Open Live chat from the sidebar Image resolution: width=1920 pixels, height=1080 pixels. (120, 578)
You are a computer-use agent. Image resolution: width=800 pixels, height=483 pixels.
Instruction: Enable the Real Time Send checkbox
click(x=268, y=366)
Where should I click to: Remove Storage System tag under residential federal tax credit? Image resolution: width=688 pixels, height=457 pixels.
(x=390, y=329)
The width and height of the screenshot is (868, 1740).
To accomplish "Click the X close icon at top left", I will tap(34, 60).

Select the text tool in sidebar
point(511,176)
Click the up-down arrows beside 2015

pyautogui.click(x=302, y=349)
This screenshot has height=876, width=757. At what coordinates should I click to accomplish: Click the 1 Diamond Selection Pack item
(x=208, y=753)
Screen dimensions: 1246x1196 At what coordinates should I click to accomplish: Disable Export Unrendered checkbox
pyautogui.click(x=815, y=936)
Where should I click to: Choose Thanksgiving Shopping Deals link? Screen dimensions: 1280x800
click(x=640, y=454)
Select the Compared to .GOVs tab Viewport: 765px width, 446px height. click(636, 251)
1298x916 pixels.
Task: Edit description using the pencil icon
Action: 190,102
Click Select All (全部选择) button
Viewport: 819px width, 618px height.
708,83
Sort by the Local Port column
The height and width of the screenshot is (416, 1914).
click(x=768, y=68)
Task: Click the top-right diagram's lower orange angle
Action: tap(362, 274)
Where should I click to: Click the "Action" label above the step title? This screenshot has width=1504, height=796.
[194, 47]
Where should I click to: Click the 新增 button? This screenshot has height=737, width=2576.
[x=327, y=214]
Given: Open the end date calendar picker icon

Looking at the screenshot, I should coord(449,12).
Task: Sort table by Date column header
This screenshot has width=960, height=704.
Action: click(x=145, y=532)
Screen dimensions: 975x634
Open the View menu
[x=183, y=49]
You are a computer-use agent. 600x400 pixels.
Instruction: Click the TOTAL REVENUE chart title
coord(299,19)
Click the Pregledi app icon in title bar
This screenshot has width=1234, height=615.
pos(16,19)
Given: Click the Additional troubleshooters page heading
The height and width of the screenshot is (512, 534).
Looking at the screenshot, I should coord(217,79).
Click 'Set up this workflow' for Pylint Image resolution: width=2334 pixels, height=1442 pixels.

## Exercise details
Whenever a line in the material contains the word "Sort", copy that line.

## Reply to the task
Sort by the Local Port column
Task: Sort table by Date column header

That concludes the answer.